→ Data provided
──────────

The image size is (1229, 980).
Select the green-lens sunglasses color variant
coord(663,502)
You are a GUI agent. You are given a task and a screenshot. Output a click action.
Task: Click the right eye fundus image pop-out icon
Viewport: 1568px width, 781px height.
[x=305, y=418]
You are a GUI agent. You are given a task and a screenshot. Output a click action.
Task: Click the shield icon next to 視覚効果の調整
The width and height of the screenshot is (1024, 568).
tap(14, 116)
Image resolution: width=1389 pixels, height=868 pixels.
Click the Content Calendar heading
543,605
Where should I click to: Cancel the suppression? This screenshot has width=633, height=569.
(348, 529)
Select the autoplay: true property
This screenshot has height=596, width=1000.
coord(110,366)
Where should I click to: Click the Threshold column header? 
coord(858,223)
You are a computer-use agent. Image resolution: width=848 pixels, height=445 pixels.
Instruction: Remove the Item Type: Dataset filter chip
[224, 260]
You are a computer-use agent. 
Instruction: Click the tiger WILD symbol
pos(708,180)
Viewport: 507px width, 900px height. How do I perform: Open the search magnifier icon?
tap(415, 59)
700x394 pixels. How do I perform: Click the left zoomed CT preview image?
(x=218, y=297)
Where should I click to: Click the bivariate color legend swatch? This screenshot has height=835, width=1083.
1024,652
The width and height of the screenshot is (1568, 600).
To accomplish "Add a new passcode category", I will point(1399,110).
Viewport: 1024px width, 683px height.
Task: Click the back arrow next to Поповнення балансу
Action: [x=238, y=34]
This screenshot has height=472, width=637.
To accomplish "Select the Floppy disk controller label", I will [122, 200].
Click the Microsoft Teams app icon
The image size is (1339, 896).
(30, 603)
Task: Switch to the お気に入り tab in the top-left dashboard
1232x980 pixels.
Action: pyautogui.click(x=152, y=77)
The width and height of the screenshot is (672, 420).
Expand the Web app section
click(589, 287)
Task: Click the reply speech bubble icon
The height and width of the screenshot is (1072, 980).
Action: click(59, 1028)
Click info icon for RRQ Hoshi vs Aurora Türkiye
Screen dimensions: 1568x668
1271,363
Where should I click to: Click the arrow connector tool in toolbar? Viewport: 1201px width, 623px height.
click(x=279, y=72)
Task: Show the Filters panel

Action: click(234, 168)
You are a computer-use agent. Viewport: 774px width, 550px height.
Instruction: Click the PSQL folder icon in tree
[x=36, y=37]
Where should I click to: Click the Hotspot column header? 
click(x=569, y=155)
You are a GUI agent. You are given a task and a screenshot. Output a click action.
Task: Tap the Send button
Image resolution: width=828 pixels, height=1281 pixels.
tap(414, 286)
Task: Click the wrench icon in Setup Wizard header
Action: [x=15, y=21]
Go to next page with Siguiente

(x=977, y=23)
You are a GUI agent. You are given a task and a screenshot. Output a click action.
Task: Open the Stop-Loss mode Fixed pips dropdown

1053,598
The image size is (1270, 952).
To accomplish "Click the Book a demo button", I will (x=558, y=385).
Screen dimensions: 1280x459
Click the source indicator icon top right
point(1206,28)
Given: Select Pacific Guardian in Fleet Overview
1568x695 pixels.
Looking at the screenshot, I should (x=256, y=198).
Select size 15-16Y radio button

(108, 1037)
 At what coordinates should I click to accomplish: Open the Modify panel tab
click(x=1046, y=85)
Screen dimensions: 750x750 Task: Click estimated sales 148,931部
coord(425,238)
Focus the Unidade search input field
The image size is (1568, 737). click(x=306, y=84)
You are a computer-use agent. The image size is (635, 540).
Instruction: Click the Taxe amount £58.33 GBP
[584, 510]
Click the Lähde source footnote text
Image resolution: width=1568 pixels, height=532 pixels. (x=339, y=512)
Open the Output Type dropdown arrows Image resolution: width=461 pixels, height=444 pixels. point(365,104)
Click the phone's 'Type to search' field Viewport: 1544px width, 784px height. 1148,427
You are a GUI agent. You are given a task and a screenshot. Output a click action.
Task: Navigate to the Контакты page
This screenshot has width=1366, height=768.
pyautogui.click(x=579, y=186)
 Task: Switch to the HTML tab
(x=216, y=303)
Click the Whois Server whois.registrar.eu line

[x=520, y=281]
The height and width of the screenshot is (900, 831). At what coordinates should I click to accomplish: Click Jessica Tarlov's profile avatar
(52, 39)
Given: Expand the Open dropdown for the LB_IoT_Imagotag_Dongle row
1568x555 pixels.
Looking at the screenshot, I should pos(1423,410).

──────────

→ Problem details
Set down the entries verbatim, leaving none out.

→ Exercise answer
The image size is (1229, 980).
Select the green-lens sunglasses color variant
coord(663,502)
You are a GUI agent. You are given a task and a screenshot. Output a click action.
Task: Click the right eye fundus image pop-out icon
Viewport: 1568px width, 781px height.
[x=305, y=418]
You are a GUI agent. You are given a task and a screenshot. Output a click action.
Task: Click the shield icon next to 視覚効果の調整
The width and height of the screenshot is (1024, 568).
tap(14, 116)
Image resolution: width=1389 pixels, height=868 pixels.
Click the Content Calendar heading
543,605
Where should I click to: Cancel the suppression? This screenshot has width=633, height=569.
(348, 529)
Select the autoplay: true property
This screenshot has height=596, width=1000.
coord(110,366)
Where should I click to: Click the Threshold column header? 
coord(858,223)
You are a computer-use agent. Image resolution: width=848 pixels, height=445 pixels.
Instruction: Remove the Item Type: Dataset filter chip
[224, 260]
You are a computer-use agent. 
Instruction: Click the tiger WILD symbol
pos(708,180)
Viewport: 507px width, 900px height. How do I perform: Open the search magnifier icon?
tap(415, 59)
700x394 pixels. How do I perform: Click the left zoomed CT preview image?
(x=218, y=297)
Where should I click to: Click the bivariate color legend swatch? This screenshot has height=835, width=1083.
1024,652
The width and height of the screenshot is (1568, 600).
To accomplish "Add a new passcode category", I will point(1399,110).
Viewport: 1024px width, 683px height.
Task: Click the back arrow next to Поповнення балансу
Action: [x=238, y=34]
This screenshot has height=472, width=637.
To accomplish "Select the Floppy disk controller label", I will [122, 200].
Click the Microsoft Teams app icon
The image size is (1339, 896).
(30, 603)
Task: Switch to the お気に入り tab in the top-left dashboard
1232x980 pixels.
Action: pyautogui.click(x=152, y=77)
The width and height of the screenshot is (672, 420).
Expand the Web app section
click(589, 287)
Task: Click the reply speech bubble icon
The height and width of the screenshot is (1072, 980).
Action: click(59, 1028)
Click info icon for RRQ Hoshi vs Aurora Türkiye
Screen dimensions: 1568x668
1271,363
Where should I click to: Click the arrow connector tool in toolbar? Viewport: 1201px width, 623px height.
click(x=279, y=72)
Task: Show the Filters panel

Action: click(234, 168)
You are a computer-use agent. Viewport: 774px width, 550px height.
Instruction: Click the PSQL folder icon in tree
[x=36, y=37]
Where should I click to: Click the Hotspot column header? 
click(x=569, y=155)
You are a GUI agent. You are given a task and a screenshot. Output a click action.
Task: Tap the Send button
Image resolution: width=828 pixels, height=1281 pixels.
tap(414, 286)
Task: Click the wrench icon in Setup Wizard header
Action: [x=15, y=21]
Go to next page with Siguiente

(x=977, y=23)
You are a GUI agent. You are given a task and a screenshot. Output a click action.
Task: Open the Stop-Loss mode Fixed pips dropdown

1053,598
The image size is (1270, 952).
To accomplish "Click the Book a demo button", I will (x=558, y=385).
Screen dimensions: 1280x459
Click the source indicator icon top right
point(1206,28)
Given: Select Pacific Guardian in Fleet Overview
1568x695 pixels.
Looking at the screenshot, I should (x=256, y=198).
Select size 15-16Y radio button

(108, 1037)
 At what coordinates should I click to accomplish: Open the Modify panel tab
click(x=1046, y=85)
Screen dimensions: 750x750 Task: Click estimated sales 148,931部
coord(425,238)
Focus the Unidade search input field
The image size is (1568, 737). click(x=306, y=84)
You are a computer-use agent. The image size is (635, 540).
Instruction: Click the Taxe amount £58.33 GBP
[584, 510]
Click the Lähde source footnote text
Image resolution: width=1568 pixels, height=532 pixels. (x=339, y=512)
Open the Output Type dropdown arrows Image resolution: width=461 pixels, height=444 pixels. point(365,104)
Click the phone's 'Type to search' field Viewport: 1544px width, 784px height. 1148,427
You are a GUI agent. You are given a task and a screenshot. Output a click action.
Task: Navigate to the Контакты page
This screenshot has width=1366, height=768.
pyautogui.click(x=579, y=186)
 Task: Switch to the HTML tab
(x=216, y=303)
Click the Whois Server whois.registrar.eu line

[x=520, y=281]
The height and width of the screenshot is (900, 831). At what coordinates should I click to accomplish: Click Jessica Tarlov's profile avatar
(52, 39)
Given: Expand the Open dropdown for the LB_IoT_Imagotag_Dongle row
1568x555 pixels.
Looking at the screenshot, I should pos(1423,410).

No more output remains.